BRIEF: Repeat all of the records exactly, leaving out the pictures.

_ _ _

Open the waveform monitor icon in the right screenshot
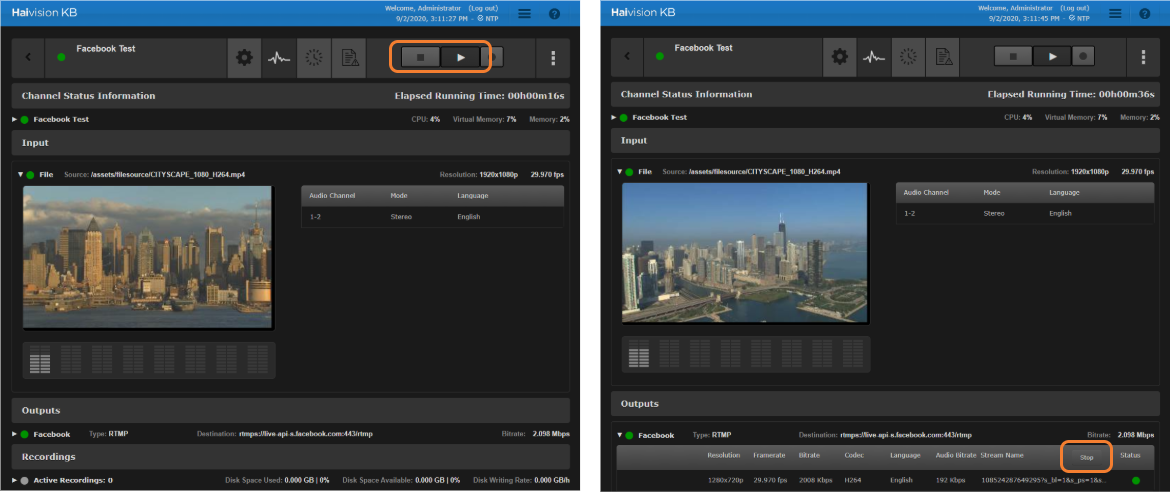Viewport: 1170px width, 492px height. point(874,58)
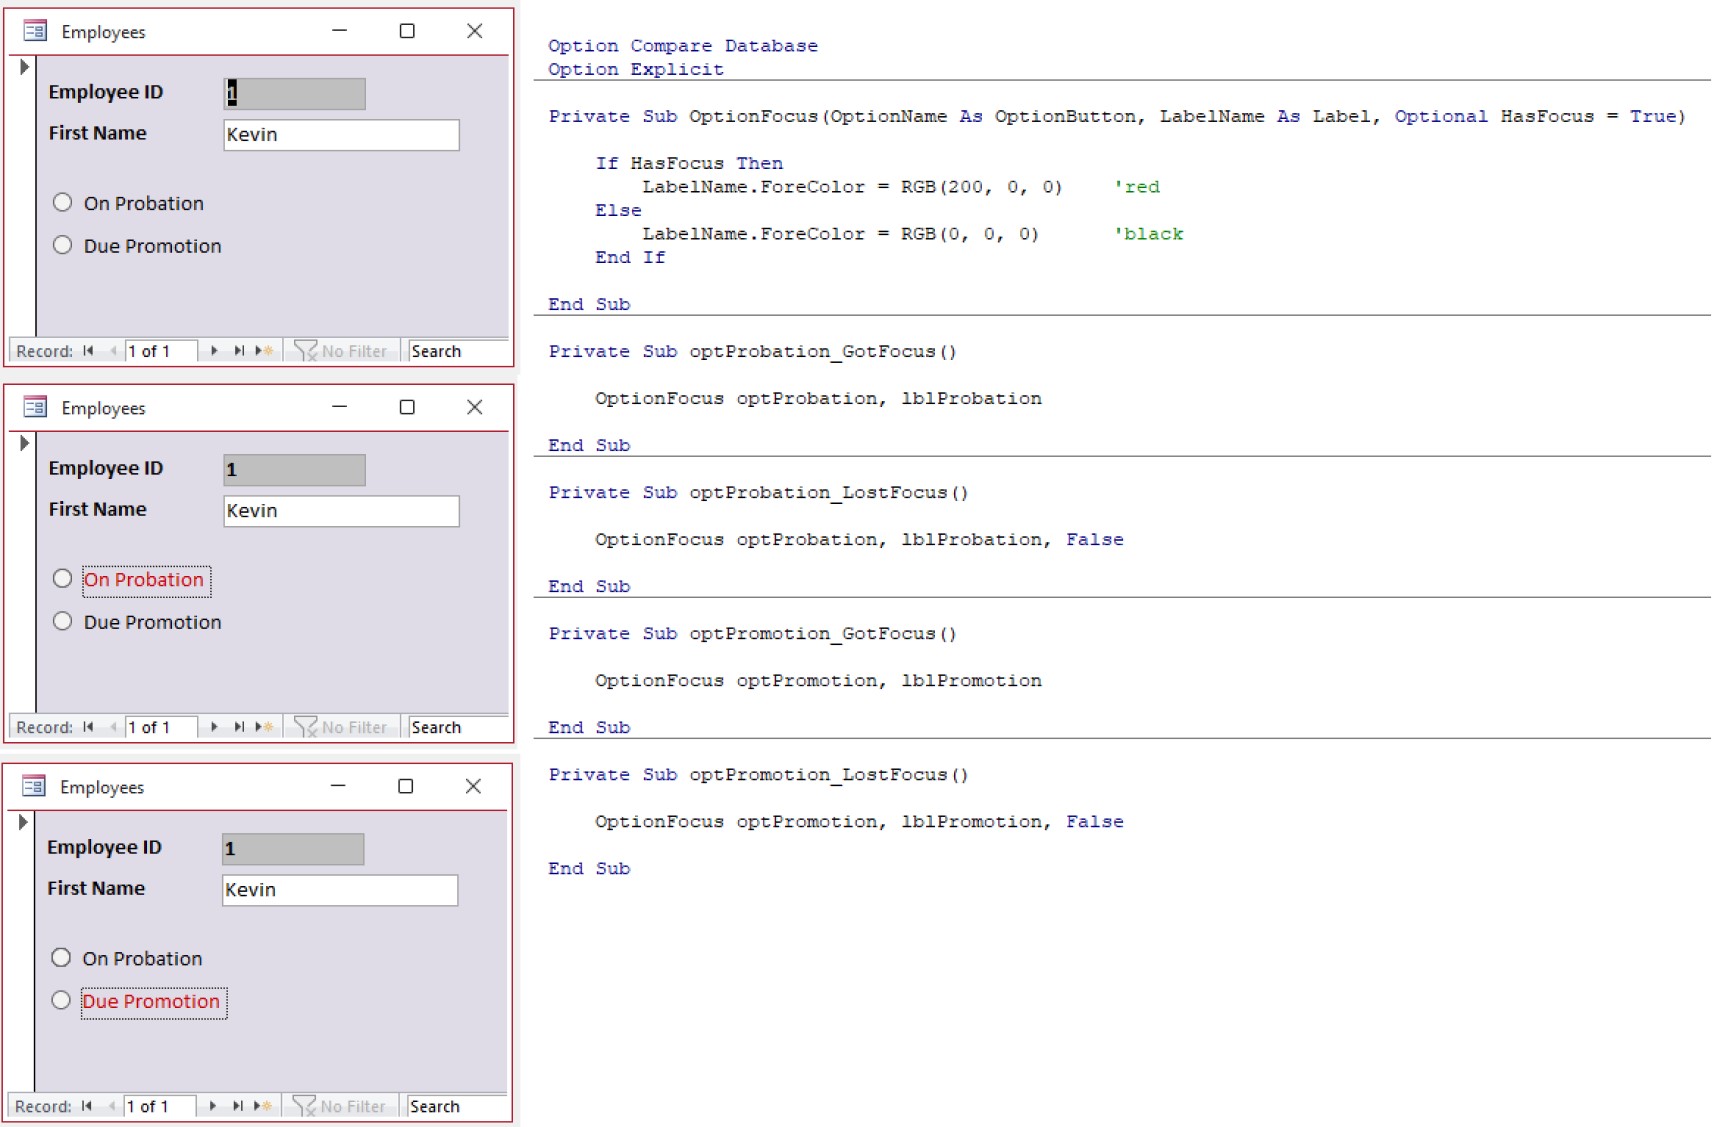The width and height of the screenshot is (1714, 1127).
Task: Go to first record in top Employees form
Action: 89,351
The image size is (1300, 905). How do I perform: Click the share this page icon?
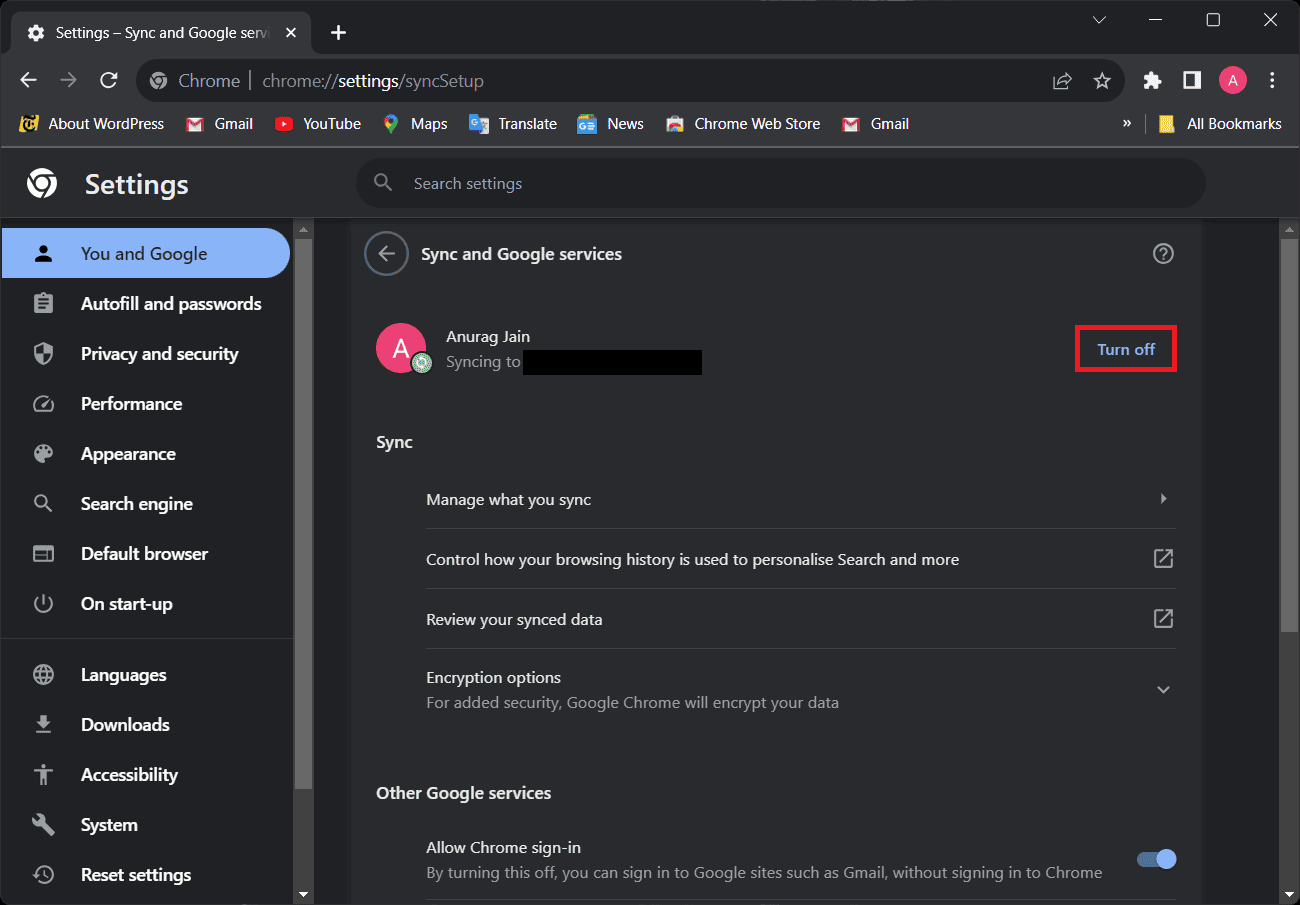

_ _ _

RESULT OF THE TASK:
Open the waveform monitor icon in the right screenshot
Viewport: 1170px width, 492px height. point(874,58)
The width and height of the screenshot is (1714, 1127).
Task: Go to first record in top Employees form
Action: 89,351
The image size is (1300, 905). How do I perform: Click the share this page icon?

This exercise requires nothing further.